Bugün, 20 Nisan 2024 Cumartesi

Arzu ŞENEL


İŞKEMBE ÇORBASI

İŞKEMBE ÇORBASI


Çok uzun bir aradan sonra yeniden merhaba dostlar…

Sözü hep dillendirmeyelim biraz da dinlendirelim derken mesafeyi fazla açmışız affola, tekrar selâm ola…

Can-ı gölden sağlık âfiyet diliyorum evvela. Zira kısa bir süre önce “Olmaya devlet cihanda bir nefes sıhhat gibi” sözünü epeyce tecrübe ettik elhamdülillah.

Bu süreçte arayan, soran dostlara da hassaten teşekkür ederim.

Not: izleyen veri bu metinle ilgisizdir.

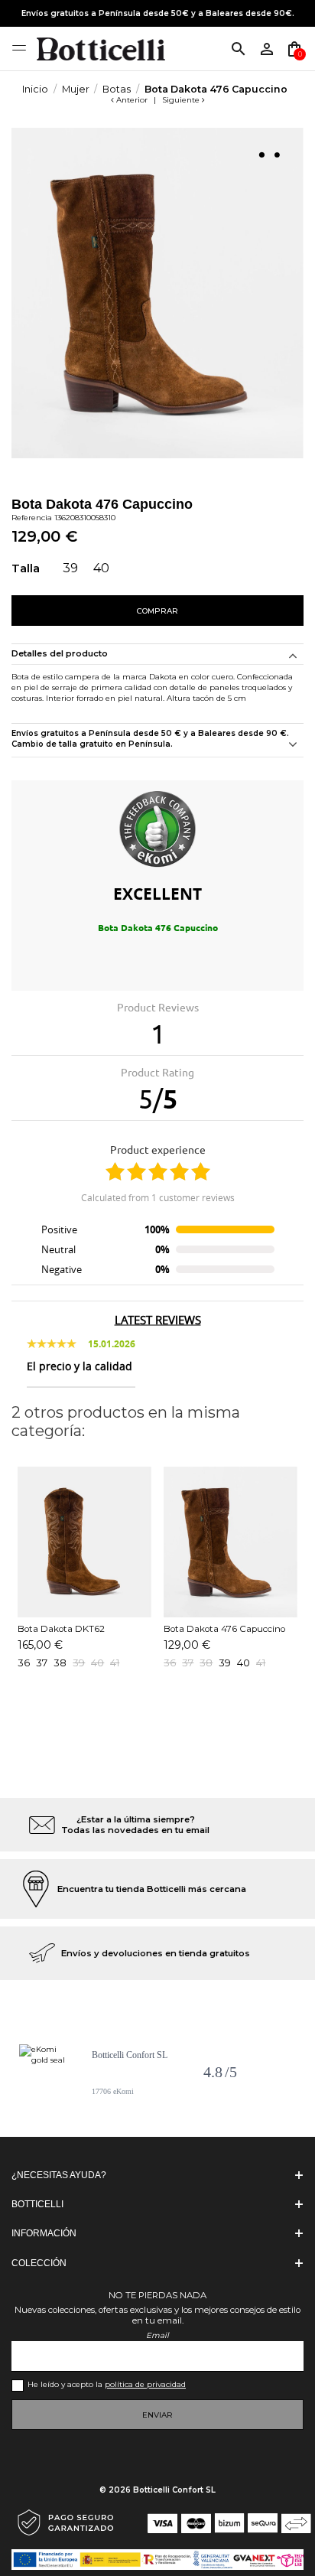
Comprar (157, 611)
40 (243, 1662)
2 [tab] (276, 154)
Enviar (157, 2415)
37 (41, 1662)
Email (157, 2335)
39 (225, 1662)
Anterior (132, 100)
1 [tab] (261, 154)
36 (24, 1662)
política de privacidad (145, 2384)
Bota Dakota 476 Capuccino (224, 1628)
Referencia (31, 518)
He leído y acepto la (107, 2384)
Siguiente (182, 100)
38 (60, 1662)
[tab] (157, 740)
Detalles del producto (59, 654)
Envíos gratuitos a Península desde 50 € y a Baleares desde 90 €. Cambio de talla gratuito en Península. (150, 738)
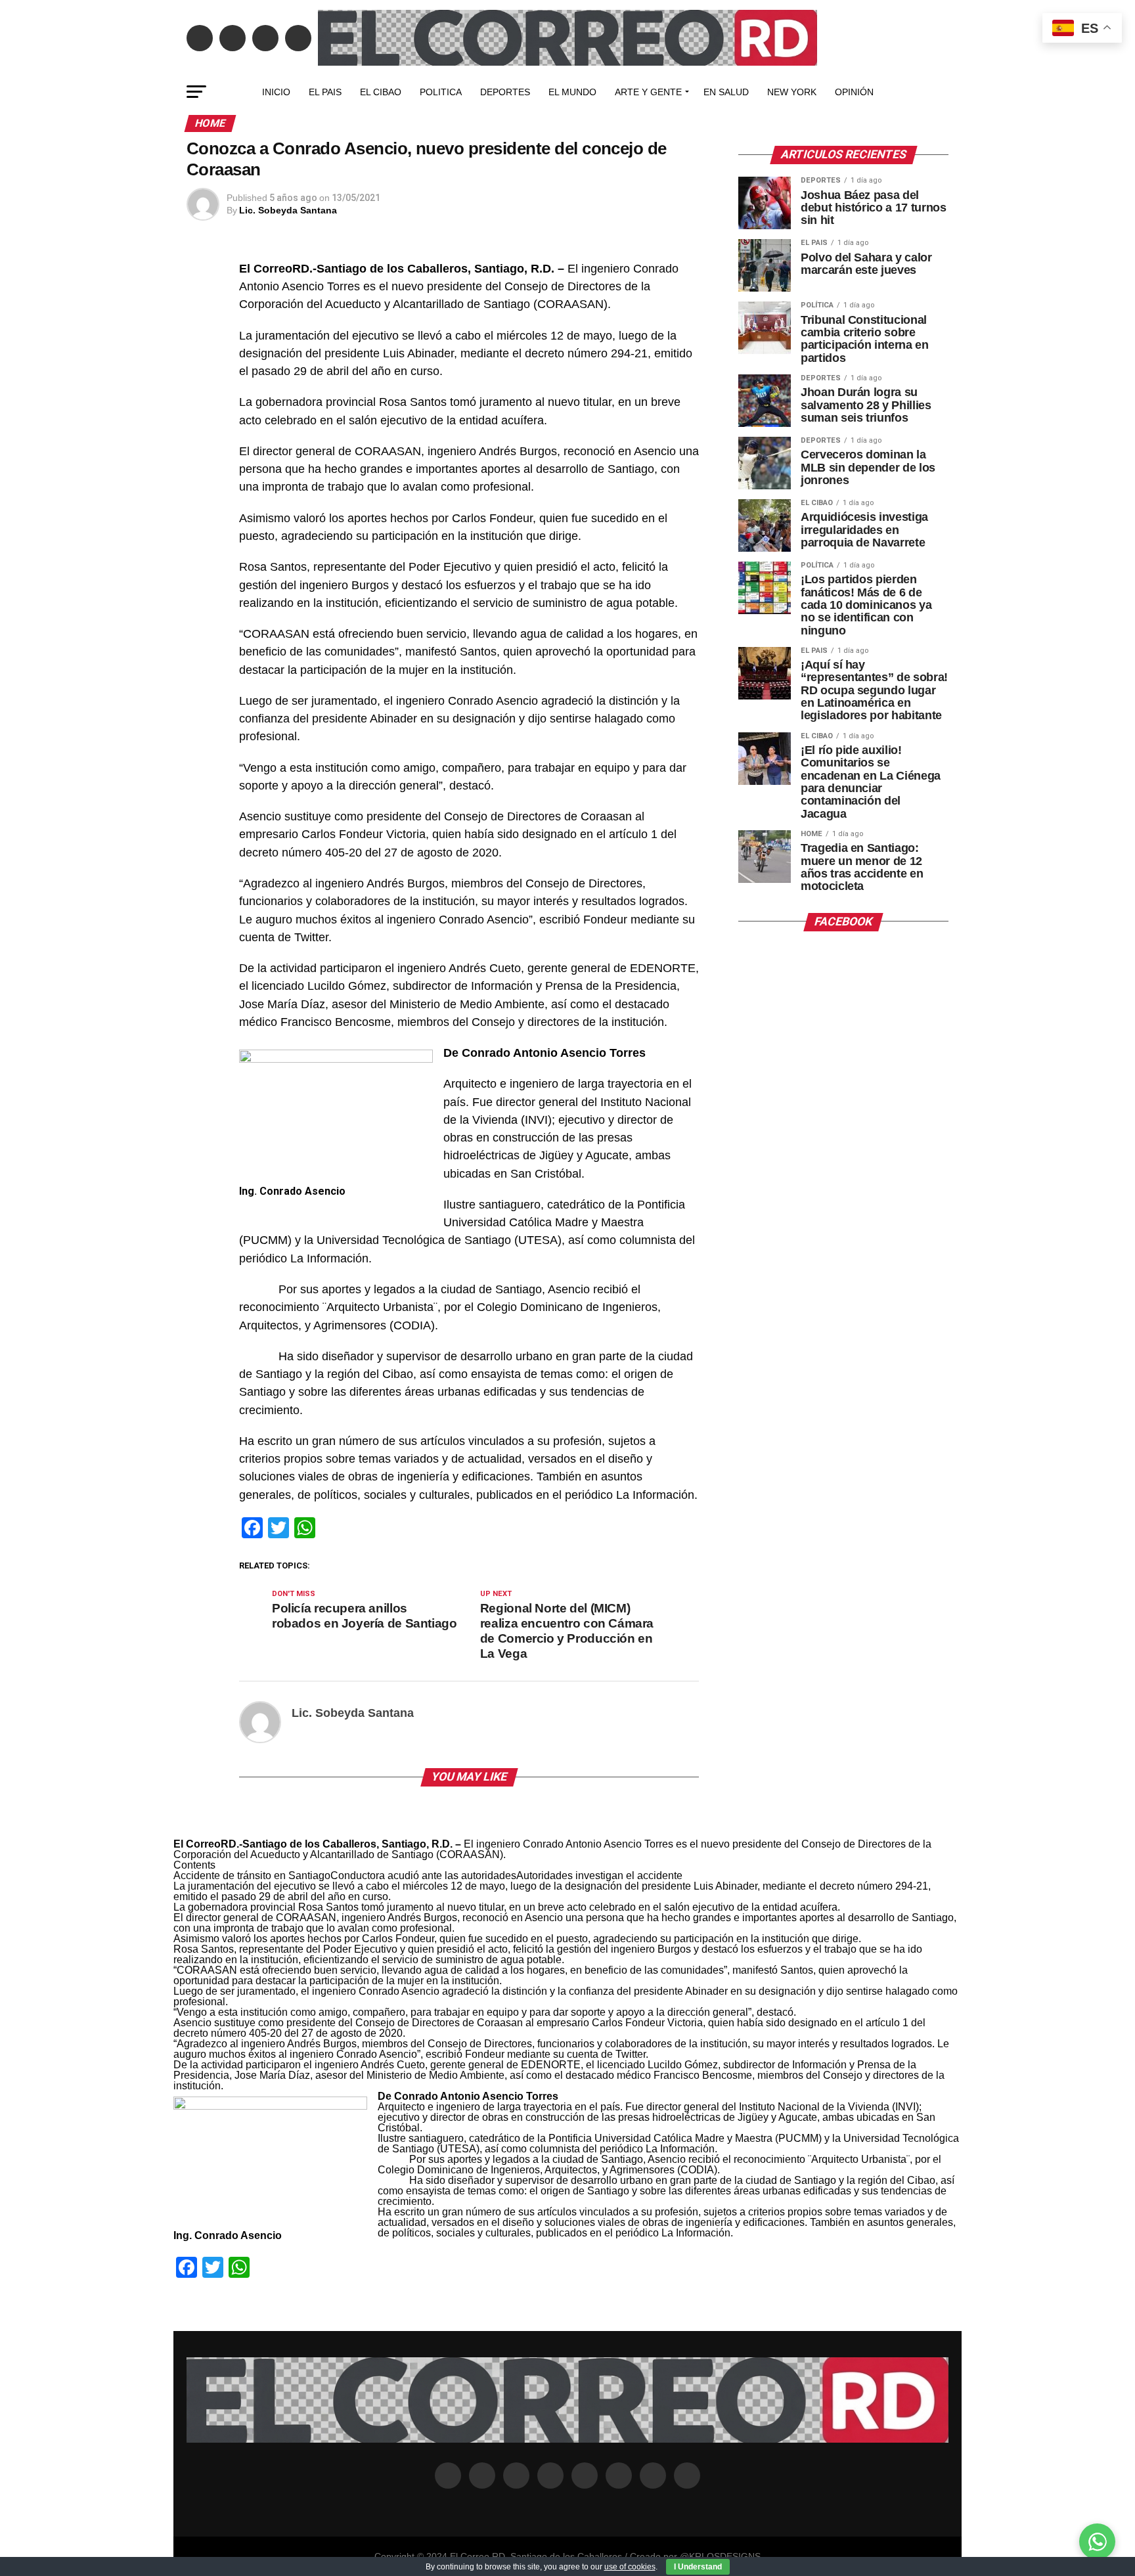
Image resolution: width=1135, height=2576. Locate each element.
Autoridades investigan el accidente (599, 1875)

Efendim Covid-19 testi pozitif çıktı, ilk günler gayet güzel hatta o kadar hafif geçiyor ki “Herhalde test yanlış” dahi dedim. Lâkin beşinci günden sonra ilk günleri hafife alışımı biraz pahalıya ödedim. Normalde de kaktüs misali su sevmeyen bendeniz, iştahın kaçması ile birlikte hepten unuttum.

İçtiğim ıhlamur ve kekik çaylarını sudan saymıştım oysa. Siz siz olun benim düştüğüm hataya düşmeyin.

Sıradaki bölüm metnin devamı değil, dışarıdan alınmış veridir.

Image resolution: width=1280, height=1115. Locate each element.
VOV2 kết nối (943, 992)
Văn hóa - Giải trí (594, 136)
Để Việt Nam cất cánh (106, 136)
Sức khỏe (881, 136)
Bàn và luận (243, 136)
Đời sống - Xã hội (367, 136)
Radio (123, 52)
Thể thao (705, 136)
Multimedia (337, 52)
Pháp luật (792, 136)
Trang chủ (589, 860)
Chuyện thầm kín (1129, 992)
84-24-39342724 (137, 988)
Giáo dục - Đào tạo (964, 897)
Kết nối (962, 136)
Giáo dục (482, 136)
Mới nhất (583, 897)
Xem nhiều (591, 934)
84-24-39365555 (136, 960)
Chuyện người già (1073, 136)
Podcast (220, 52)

İştaha bakmaksızın bol bol su ve çorba için. Mümkünse hepimizin dilinde dolaşan milli bağışıklık destekçimiz kelle paça.. : )

Kelle paça demişken biraz tebessüm ettireyim sizi. Yedinci gündü sanırım kelle paça getirdiler. Altıncı gün koku mekanizmam anormalleştiği için her şeyin kokusu daha önce hiç tecrübe etmediğim bir aromatik kıvamda bu arada. Neyse çorbaya bir kaşık saldım öyle güzel geldi ki anlatamam. Yalnız gözlerim yarı açık bakıyorum biraz da değişik.. Ama günlerdir ilk kez kasenin dibini görebildim oh elhamdülillah. Birkaç gün sonra çocuklar anlattı meğer içtiğim işkembe çorbası imiş. : ) Daha evvel hiç içmişliğim yoktu. Ee covid efendinin sayende tanışmış olduk. Vallahi bu yaştan sonra seve seve işkembe çorbası içmek de varmış kaderde.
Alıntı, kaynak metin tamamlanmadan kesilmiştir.